IP networks can be powerful and complex systems with VLANs, segments, routing, and QoS. Devices that are installed by dealers are attached to these networks and some of them, like cameras, can have a major impact on the performance of the network. Dealers and project managers need to assist their clients with making sure that the devices that attach to the network are known by IT and to assist security or facilities departments with understanding the impact on the IT infrastructure.

Plan for Additional Time

Meetings with IT, validation of device capabilities, configuration and hardening of devices, and ongoing updates and maintenance related to the cyber security integrity of any project take additional time and resources that may not have been planned for in the past. Since these things are becoming increasingly required by all clients, dealers need to plan and budget projects appropriately so that project managers can keep costs in line with estimates.

Update Internal Project Management Process

Many of these recommendations may be new to the dealers and will need some form of documentation to ensure consistency. There are many things that project managers are responsible for and it is not practical to perform effectively from memory alone. Project management process documentation should be updated to include the recommendations made above and may also include checklists and change management documents to keep the project organized.


Cyber security can be a complex topic to address effectively, but it is not impossible. By using some of the recommendations listed above, project managers in our industry can deliver better solutions that address the new cyber security needs of our clients and do it in a way that increases the value we bring to our clients.

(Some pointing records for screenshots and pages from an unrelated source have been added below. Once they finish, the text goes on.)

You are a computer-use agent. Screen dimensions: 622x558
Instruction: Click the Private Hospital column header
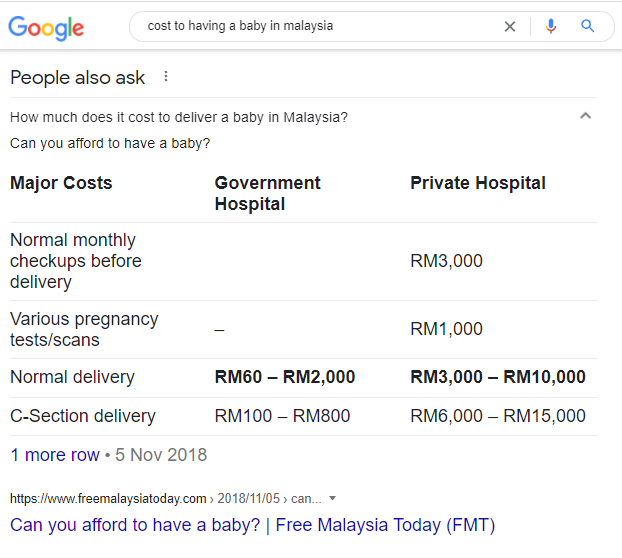point(478,183)
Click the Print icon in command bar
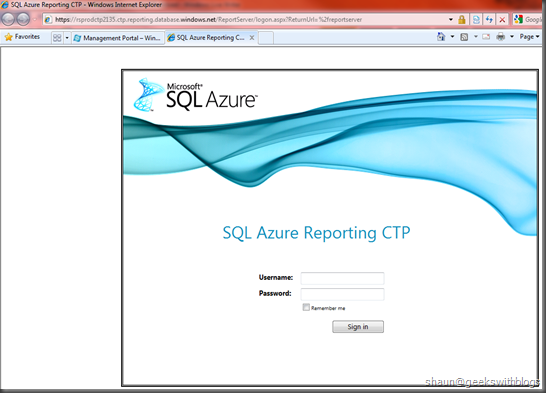This screenshot has width=546, height=393. click(501, 37)
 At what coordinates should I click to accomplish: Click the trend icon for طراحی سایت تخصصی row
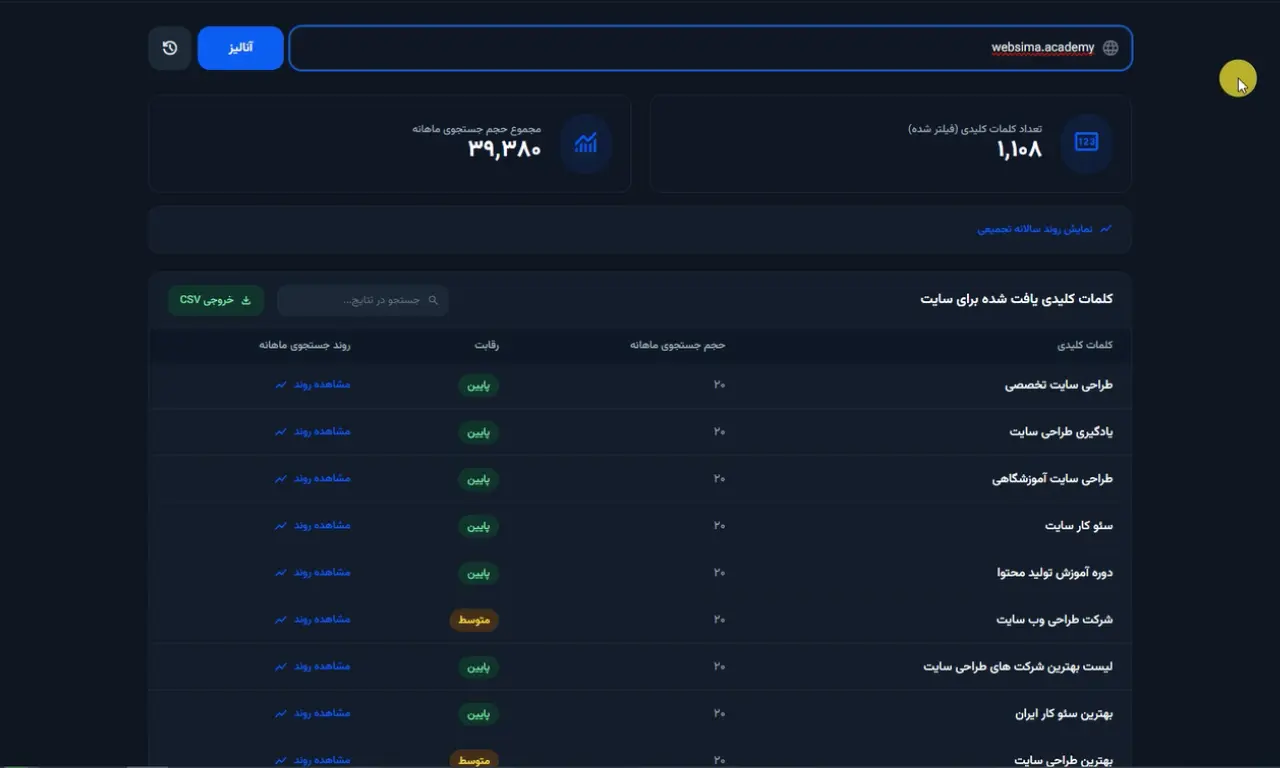click(x=281, y=385)
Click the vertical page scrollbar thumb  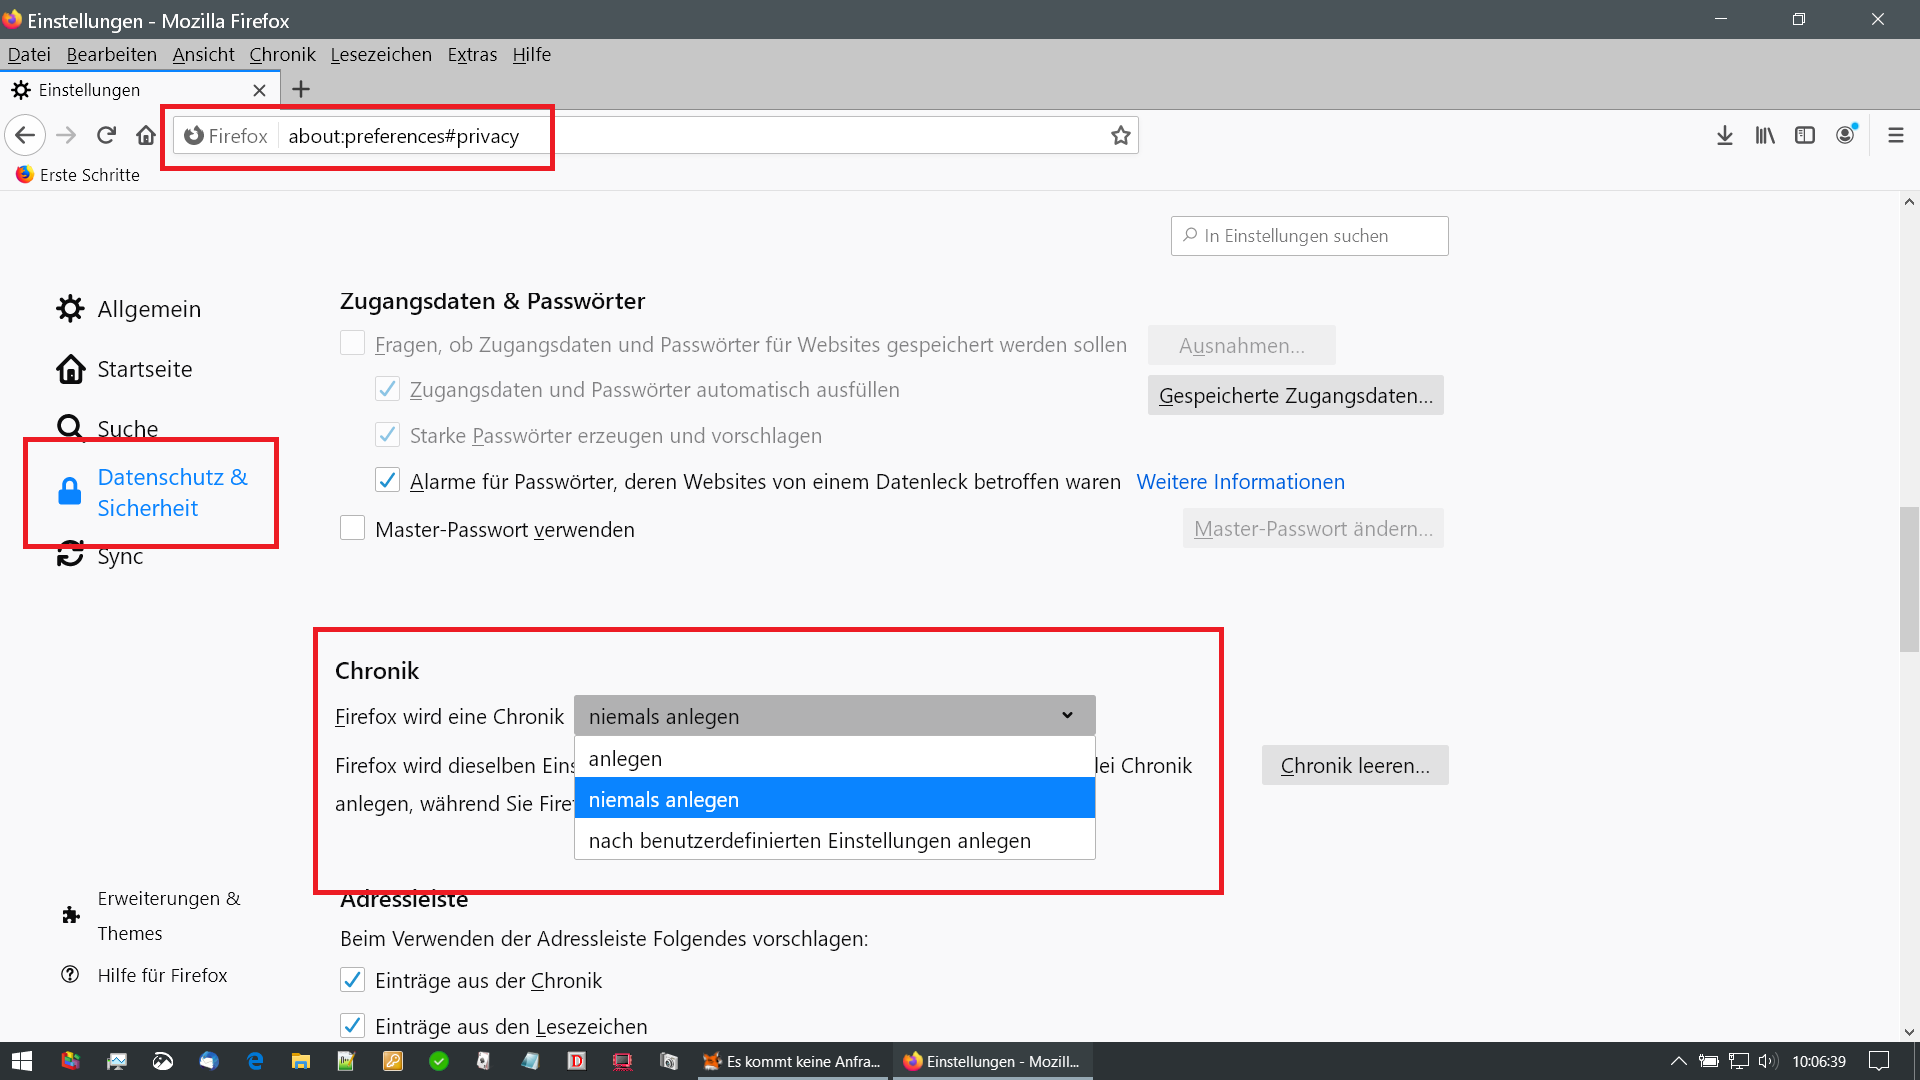tap(1909, 580)
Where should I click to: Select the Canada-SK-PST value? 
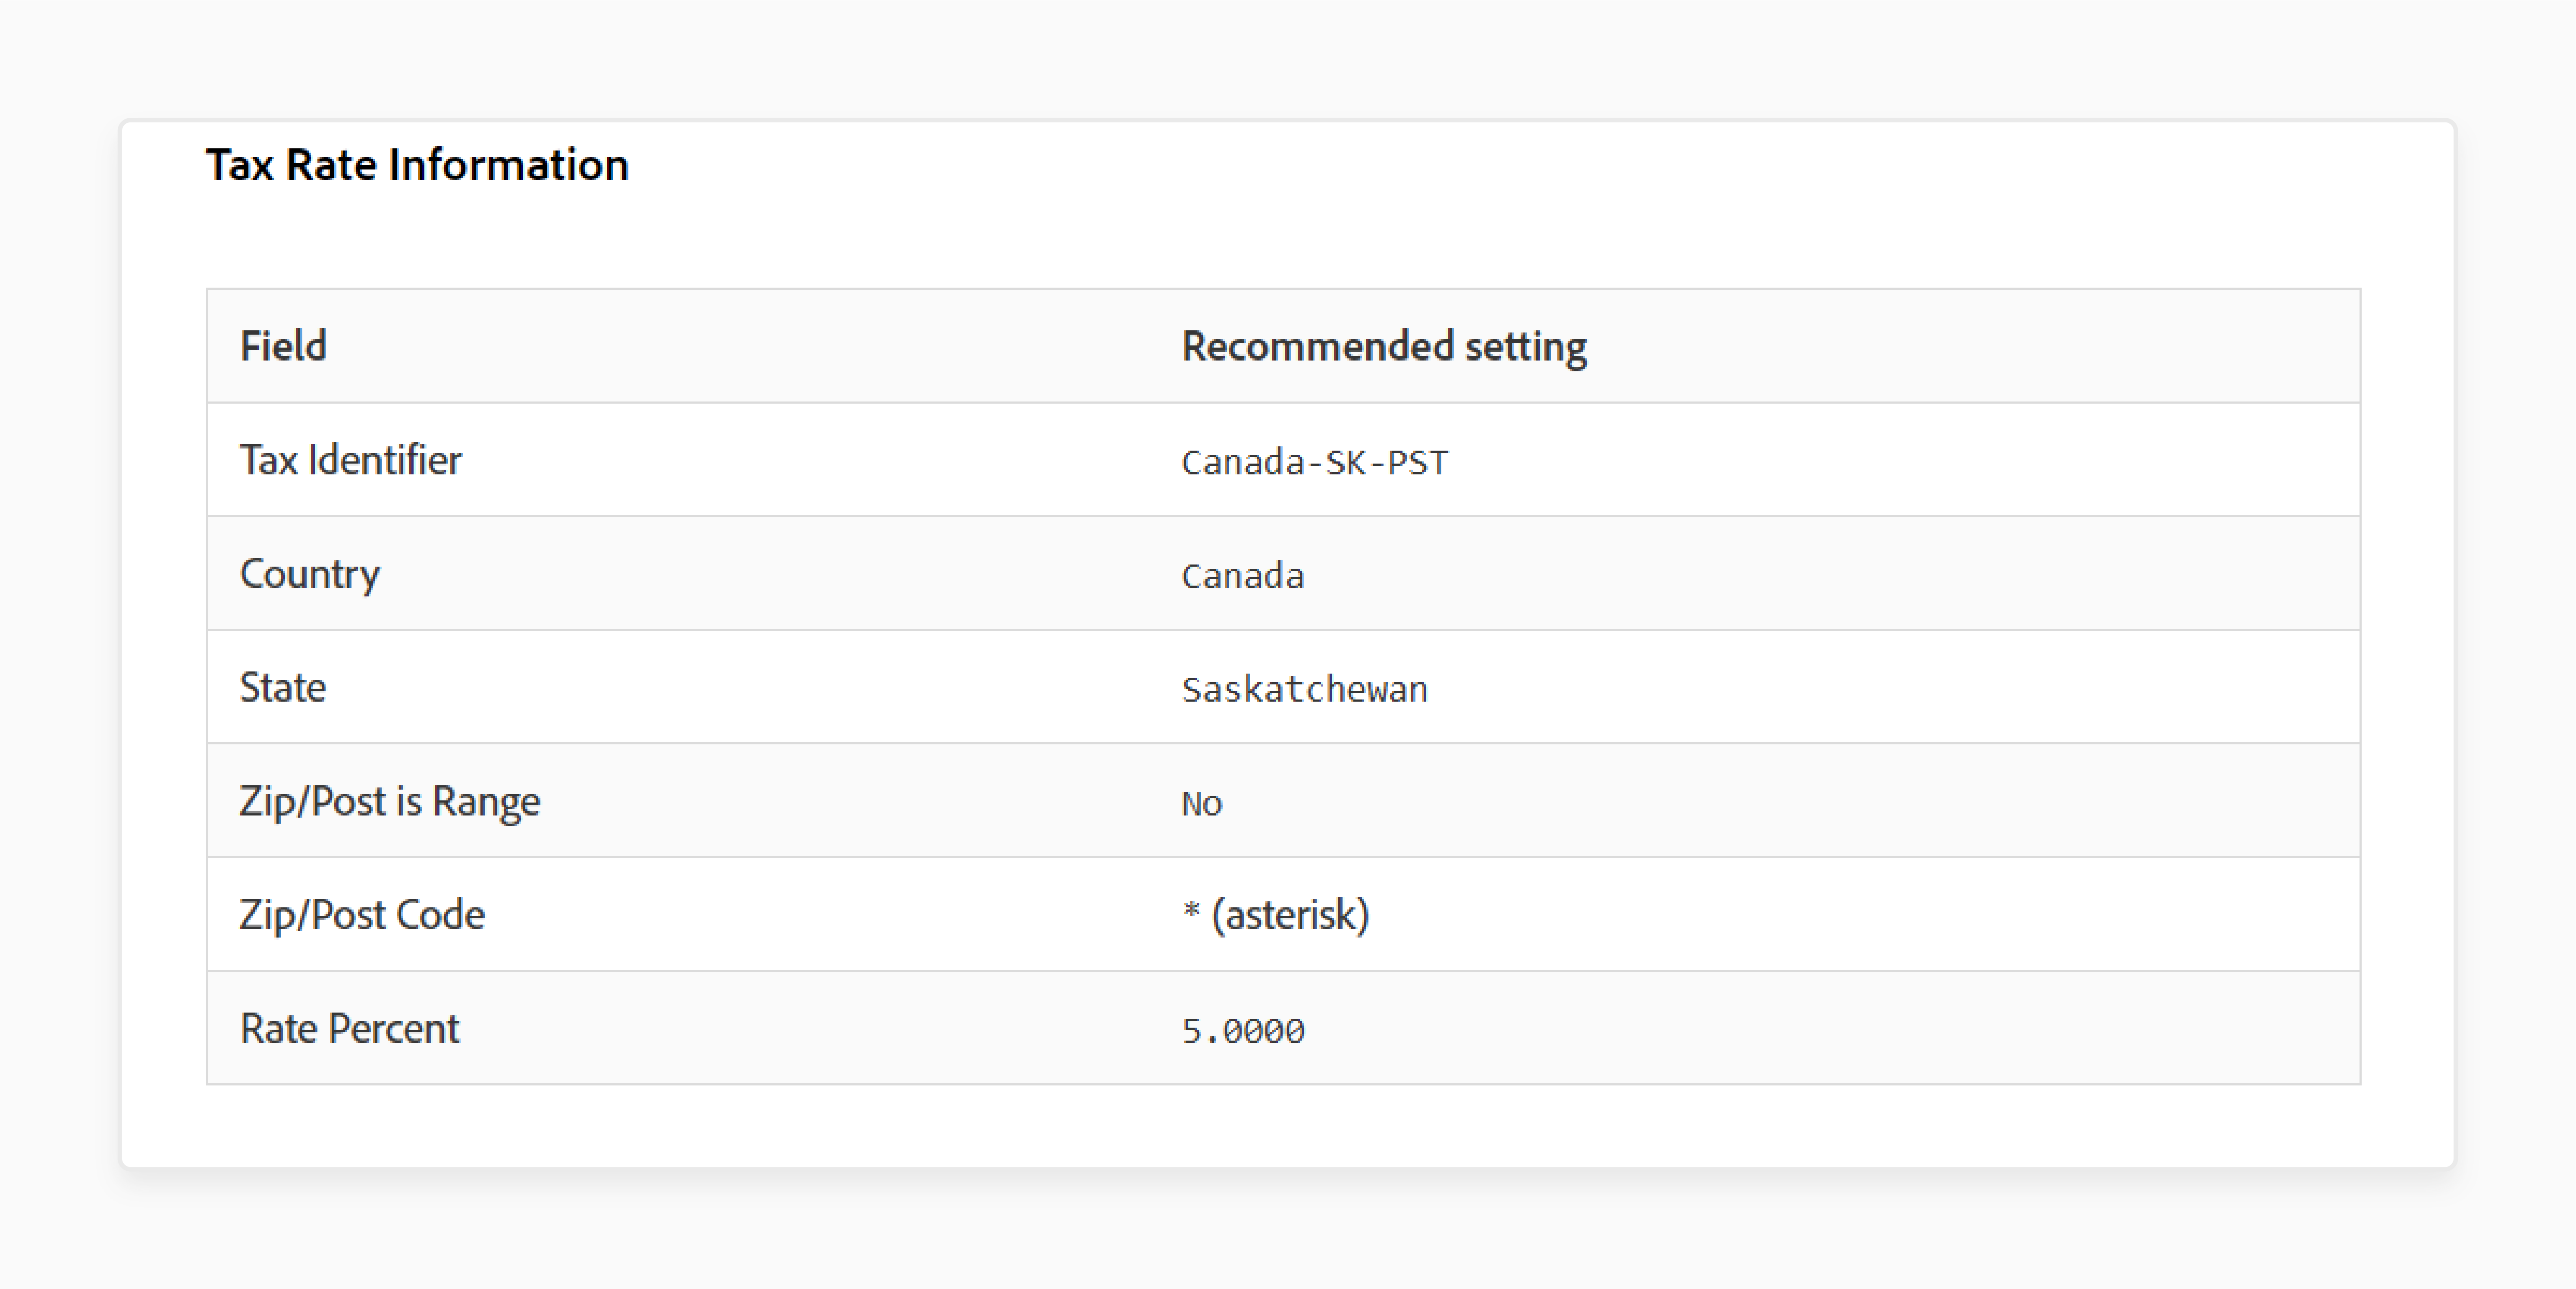click(x=1314, y=462)
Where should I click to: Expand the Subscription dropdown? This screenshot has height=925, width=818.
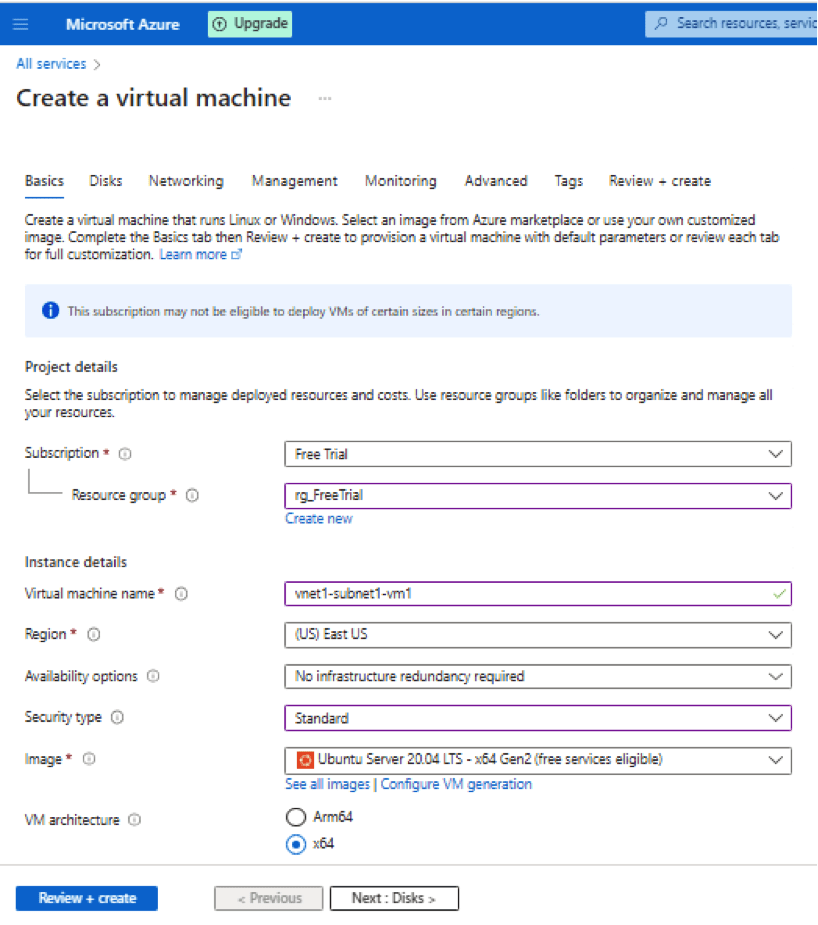coord(537,454)
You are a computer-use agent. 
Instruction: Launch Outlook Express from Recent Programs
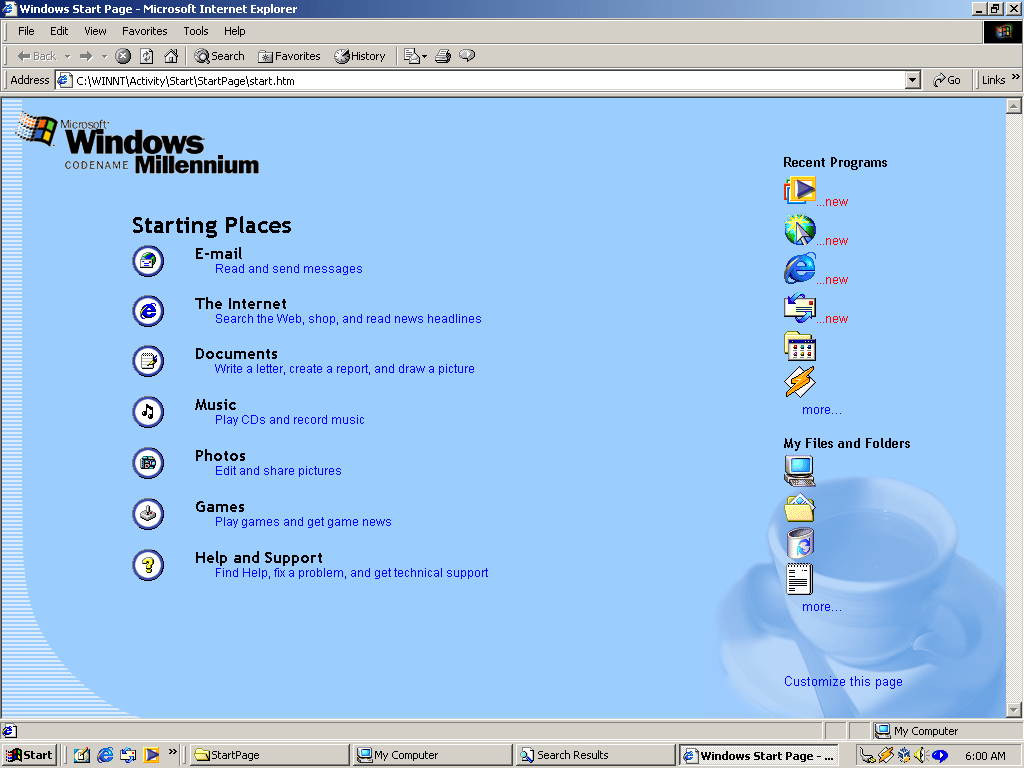click(800, 308)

We all need to band together and work with PSA to get the manufacturers involved in solving the problem as well by designing products with cyber security in mind and documenting the steps necessary to harden them. By working together we can change the way the manufactures and our industry look at cyber security and make all of our products cyber safe. Finally, this is something we all need to take action on now. The industry is changing and there will be little room for us if we cannot change with it. The threat of cyber attacks is real and it is no longer acceptable to be ignorant of the technology and pretend that it is someone else’s problem.